Guys, engagement season is literally right around the corner, and we’re psyching up for the kickoff of wedding season that comes along with it. We’ve already been brushing up on good wedding guest 101 and considering whether or not we’ll be bringing gifts to the wedding ((spoiler alert - nope)), so aside from figuring out our outfits for the day, we’re good.
And we came up with something else for our list of good wedding guest characteristics. Because, yes, well-behaved guests don’t hijack the microphone to deliver ridiculous, dark alcohol-fueled toasts, but they also don’t sit in their seats judging the Best Man or Maid of Honor when they’re giving their speeches. Instead, they practice patience, good manners and the art of a perfect poker face, especially when things start going south - or were DOA, TBH.
https://www.youtube.com/watch?v=Bso0-cNjvD0
I’ve been to a ton of weddings and listened to dozens of speeches, and I can truthfully say that the good ones never started with ‘For those of you who don’t know me….” Literally. The worst. If you have mind to maneuver those words into your toast, then take our advice and just say no. The majority of the guests will already know who you are (especially if you’re a sibling or family member), either from reading the wedding program or hearing it from the bride or groom, and really, yes, people might pretend to care who you are, but they just want to hear what you have to say about the couple. It’s their day, it’s not about you. 😊. Unless you’re single and looking to mingle… We’ll get back to that.
We get it, starting with that opener can help ease the nerves. Once you feel more familiar with the crowd and can talk about yourself a little bit ((EVERYONE ENJOYS THAT)), you can feel the stress start to melt away. But it’s just too basic and boring for us. So, we took some time to put together a few toast starters, for anyone currently wordsmithing their speeches. Read through to get some pointers! Because your best guy or girl deserves better than this HAHAH.

Data records →
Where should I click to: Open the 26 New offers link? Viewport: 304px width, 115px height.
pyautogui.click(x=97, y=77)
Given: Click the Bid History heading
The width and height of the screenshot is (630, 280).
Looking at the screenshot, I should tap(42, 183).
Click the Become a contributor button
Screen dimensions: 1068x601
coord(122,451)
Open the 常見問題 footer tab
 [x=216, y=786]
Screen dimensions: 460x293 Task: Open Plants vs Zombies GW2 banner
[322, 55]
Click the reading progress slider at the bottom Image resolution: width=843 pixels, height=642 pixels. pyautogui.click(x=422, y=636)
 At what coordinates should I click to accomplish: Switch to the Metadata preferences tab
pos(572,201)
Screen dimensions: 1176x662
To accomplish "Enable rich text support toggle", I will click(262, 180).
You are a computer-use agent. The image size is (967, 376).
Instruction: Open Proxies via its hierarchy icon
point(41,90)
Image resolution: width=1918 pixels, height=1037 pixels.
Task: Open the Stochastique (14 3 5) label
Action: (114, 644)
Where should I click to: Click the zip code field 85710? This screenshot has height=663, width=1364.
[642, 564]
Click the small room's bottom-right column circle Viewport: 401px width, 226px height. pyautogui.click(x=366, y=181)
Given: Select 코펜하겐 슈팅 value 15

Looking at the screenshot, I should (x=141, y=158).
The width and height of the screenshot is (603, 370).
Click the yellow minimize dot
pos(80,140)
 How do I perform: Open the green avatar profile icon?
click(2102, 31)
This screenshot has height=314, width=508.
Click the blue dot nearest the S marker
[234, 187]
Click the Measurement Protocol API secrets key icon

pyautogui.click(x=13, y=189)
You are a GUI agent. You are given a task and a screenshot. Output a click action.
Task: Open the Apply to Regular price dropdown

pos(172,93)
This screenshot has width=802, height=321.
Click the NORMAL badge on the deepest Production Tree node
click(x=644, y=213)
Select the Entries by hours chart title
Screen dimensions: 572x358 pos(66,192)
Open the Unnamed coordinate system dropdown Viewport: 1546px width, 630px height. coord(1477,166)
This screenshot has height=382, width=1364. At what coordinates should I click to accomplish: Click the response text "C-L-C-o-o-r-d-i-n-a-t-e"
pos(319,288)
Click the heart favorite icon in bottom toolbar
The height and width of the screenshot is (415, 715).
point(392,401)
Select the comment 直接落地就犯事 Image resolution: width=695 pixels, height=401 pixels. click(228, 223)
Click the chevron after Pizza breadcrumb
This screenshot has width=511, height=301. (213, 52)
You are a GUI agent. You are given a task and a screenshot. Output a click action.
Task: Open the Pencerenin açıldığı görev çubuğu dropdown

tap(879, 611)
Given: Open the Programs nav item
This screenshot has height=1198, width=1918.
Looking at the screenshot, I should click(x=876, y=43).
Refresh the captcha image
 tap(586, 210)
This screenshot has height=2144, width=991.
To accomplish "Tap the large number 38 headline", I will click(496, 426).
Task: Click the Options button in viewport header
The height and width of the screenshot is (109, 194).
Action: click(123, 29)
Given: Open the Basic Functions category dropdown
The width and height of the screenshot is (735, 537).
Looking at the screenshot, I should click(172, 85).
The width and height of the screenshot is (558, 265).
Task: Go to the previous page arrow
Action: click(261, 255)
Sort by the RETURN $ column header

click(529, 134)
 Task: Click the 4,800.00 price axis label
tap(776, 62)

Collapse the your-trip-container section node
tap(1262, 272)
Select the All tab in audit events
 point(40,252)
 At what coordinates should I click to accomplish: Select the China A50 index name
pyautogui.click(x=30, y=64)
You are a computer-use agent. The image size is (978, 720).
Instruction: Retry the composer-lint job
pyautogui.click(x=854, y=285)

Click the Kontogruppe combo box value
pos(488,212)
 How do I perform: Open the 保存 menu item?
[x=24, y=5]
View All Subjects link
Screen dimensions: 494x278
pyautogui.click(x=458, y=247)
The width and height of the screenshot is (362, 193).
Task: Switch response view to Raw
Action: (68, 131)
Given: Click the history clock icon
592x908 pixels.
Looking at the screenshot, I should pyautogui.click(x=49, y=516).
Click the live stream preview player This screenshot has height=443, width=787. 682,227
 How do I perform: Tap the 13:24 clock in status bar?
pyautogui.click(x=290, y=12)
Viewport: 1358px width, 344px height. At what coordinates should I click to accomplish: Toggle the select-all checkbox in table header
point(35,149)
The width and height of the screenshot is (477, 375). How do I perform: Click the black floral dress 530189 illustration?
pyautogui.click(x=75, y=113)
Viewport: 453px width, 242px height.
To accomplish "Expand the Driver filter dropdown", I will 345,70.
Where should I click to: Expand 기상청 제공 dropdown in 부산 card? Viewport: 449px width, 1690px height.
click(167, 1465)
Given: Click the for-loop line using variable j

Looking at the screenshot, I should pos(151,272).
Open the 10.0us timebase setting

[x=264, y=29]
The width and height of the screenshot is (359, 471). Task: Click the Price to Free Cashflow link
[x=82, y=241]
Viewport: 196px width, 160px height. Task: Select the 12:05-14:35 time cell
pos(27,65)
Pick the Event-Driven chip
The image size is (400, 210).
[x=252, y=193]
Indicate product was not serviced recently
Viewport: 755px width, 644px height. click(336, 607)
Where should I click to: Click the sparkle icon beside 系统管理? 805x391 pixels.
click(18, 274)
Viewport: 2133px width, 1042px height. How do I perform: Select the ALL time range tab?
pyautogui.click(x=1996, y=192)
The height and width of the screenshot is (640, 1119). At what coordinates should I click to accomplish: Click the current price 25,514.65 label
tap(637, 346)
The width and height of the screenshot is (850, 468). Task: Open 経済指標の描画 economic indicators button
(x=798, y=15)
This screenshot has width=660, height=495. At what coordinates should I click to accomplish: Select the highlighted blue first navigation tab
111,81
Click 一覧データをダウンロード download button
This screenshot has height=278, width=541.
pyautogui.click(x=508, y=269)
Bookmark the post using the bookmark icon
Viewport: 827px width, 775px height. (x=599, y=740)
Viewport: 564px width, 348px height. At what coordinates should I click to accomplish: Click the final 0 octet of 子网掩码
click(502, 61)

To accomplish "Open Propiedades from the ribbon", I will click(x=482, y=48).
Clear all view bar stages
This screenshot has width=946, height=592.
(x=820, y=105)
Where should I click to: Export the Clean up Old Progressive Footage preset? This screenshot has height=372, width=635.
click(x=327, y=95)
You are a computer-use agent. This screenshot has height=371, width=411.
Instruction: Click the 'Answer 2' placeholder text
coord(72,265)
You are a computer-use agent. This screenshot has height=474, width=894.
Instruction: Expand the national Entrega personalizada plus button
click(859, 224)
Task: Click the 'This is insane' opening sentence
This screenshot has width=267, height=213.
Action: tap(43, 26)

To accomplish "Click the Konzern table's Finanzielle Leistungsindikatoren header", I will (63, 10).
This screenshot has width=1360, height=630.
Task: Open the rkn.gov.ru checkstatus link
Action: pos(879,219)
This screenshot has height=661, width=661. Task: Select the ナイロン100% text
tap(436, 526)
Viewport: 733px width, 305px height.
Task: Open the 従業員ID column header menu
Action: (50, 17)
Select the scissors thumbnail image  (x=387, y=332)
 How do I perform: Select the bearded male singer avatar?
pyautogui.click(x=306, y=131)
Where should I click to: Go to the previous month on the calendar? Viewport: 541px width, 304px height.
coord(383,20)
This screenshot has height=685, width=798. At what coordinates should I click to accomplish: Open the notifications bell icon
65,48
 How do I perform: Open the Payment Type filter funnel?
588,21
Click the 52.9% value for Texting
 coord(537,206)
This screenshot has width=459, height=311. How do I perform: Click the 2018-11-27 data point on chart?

List of tasks →
A) Reproduce the wedding toast post from "Guys, engagement season" up to and including "were DOA, TBH.".
B) In the wedding toast post, how are most guests said to already know who the speaker is?
C) Extend the wedding toast post, picking up right after its final sentence.
The listing stands apart from the wedding toast post and is unrelated to it.

Responses →
A)
Guys, engagement season is literally right around the corner, and we’re psyching up for the kickoff of wedding season that comes along with it. We’ve already been brushing up on good wedding guest 101 and considering whether or not we’ll be bringing gifts to the wedding ((spoiler alert - nope)), so aside from figuring out our outfits for the day, we’re good.
And we came up with something else for our list of good wedding guest characteristics. Because, yes, well-behaved guests don’t hijack the microphone to deliver ridiculous, dark alcohol-fueled toasts, but they also don’t sit in their seats judging the Best Man or Maid of Honor when they’re giving their speeches. Instead, they practice patience, good manners and the art of a perfect poker face, especially when things start going south - or were DOA, TBH.

B) They know either from reading the wedding program or from hearing it from the bride or groom.

C)
Hi, I’m XX and I’m the bride’s sister.’ Nothing fancy about it, but it works and gets straight to the point hella fast. And you’ll feel a little better now that your audience has a frame of reference. Also usable: ‘Hey everyone, I’m Danielle’s sister Stephanie!’ ‘Hi guys, I’m Michael’s brother Justin!” “Good evening everybody, I’m the bride and groom’s best bud, Steven!’ Just don’t start with those tired six words…
Photo from: @thesentimentalfools
Okay, we’re not advising getting too toasted right before your toast, not whatsoever, you need to be flawless. But, sometimes it’s cute, endearing, and funny to mention just how nervous you were to get up there and how you dealt with the discomfort - aka, by imbibing just a bit. #allgoodtoastsstartwithsometequila. If you can handle your booze like a champ, and be able to poke fun at your coping mechanisms, you’ll make all the rest of the guests feel a little better about their drinking decisions. This hilarious bridesmaid did it!
Instead of talking about yourself, why not gas up the bride and groom? ‘Doesn’t my bestie look stunning today? I couldn’t imagine a more drop dead gorgeous bride.’ ‘How about that good looking guy right there? He’s got that GQ look going on, doesn’t he?’ You can feel free to drop in some light humor too. Maybe about her fake lash obsession totallllly paying off today… Flattery will always be your friend!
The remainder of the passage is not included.